# [Written task]
Rewrite the material starting at the line containing "Given: Open the help question mark icon" and ending at the line containing "Looking at the screenshot, I should 14,458.", with "help" replaced by "support" and everything else unchanged. Leave the pictures out of your version.

# [Exercise data]
■ ■ ■ ■

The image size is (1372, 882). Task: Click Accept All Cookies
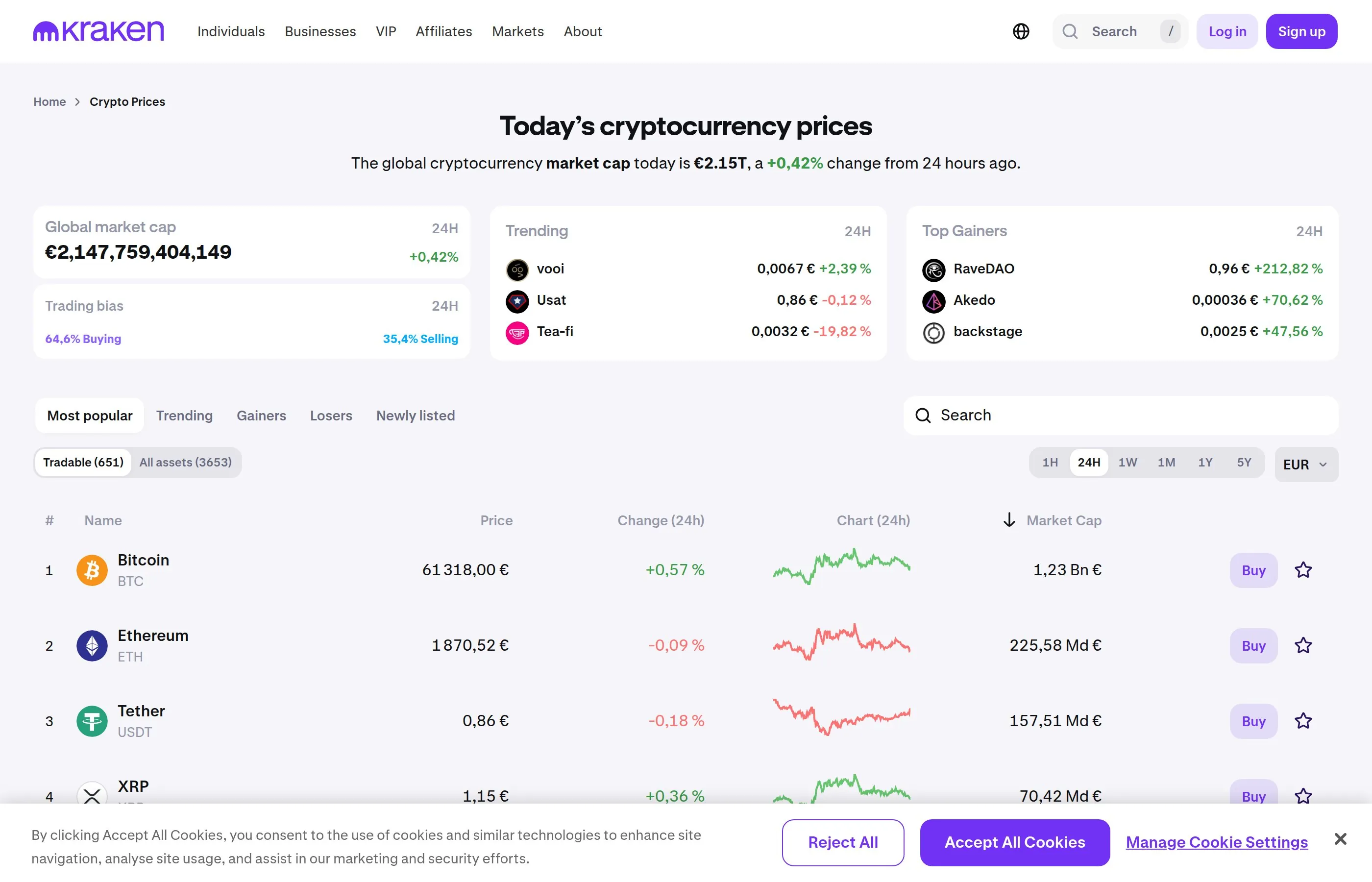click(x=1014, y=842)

■ ■ ■ ■

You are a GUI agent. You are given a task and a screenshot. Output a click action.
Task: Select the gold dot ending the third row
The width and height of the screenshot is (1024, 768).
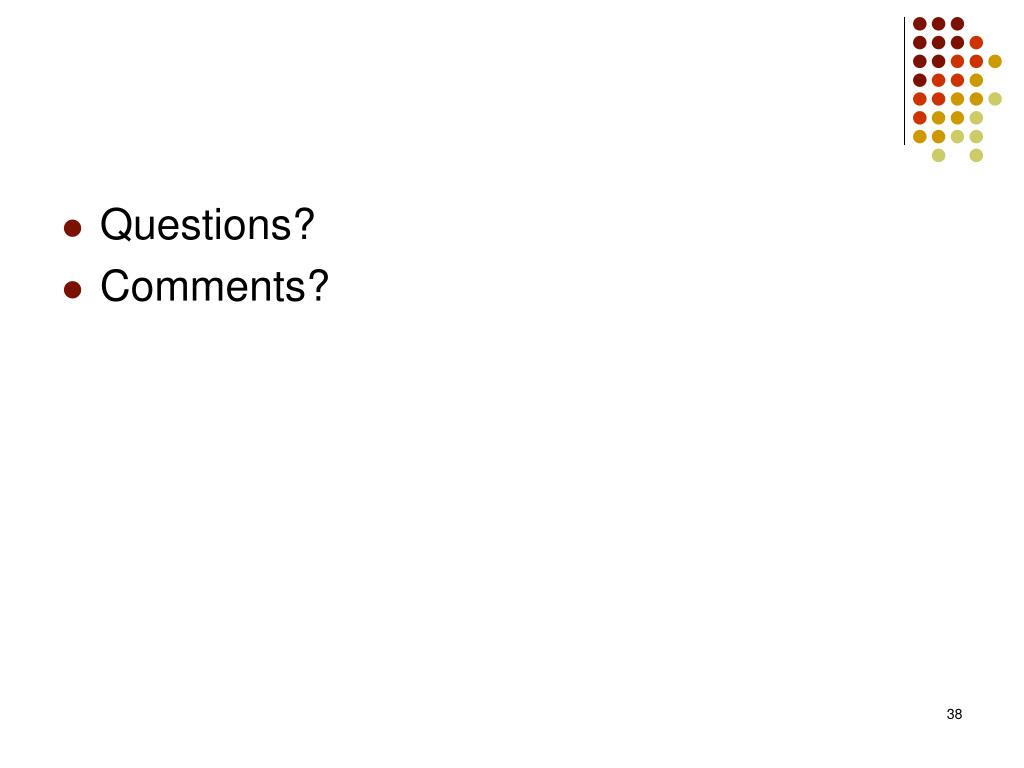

■ ■ ■ ■

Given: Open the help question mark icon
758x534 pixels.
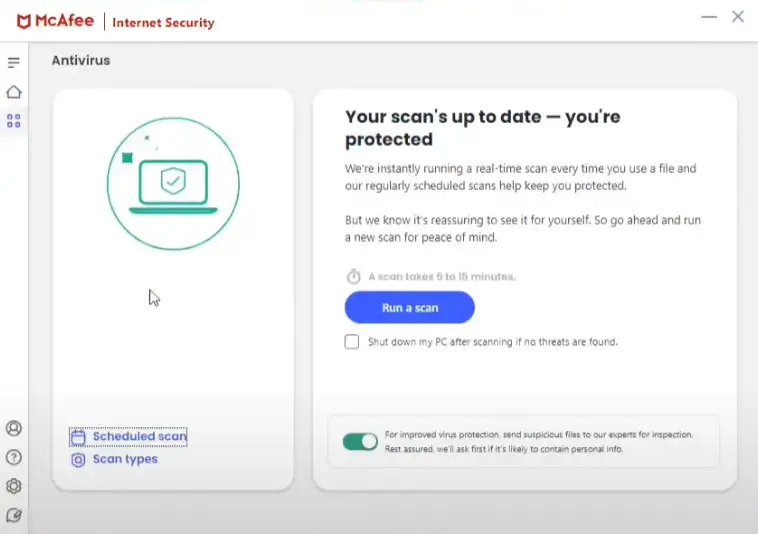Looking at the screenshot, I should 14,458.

■ ■ ■ ■

# [Finished answer]
Given: Open the support question mark icon
758x534 pixels.
Looking at the screenshot, I should 14,458.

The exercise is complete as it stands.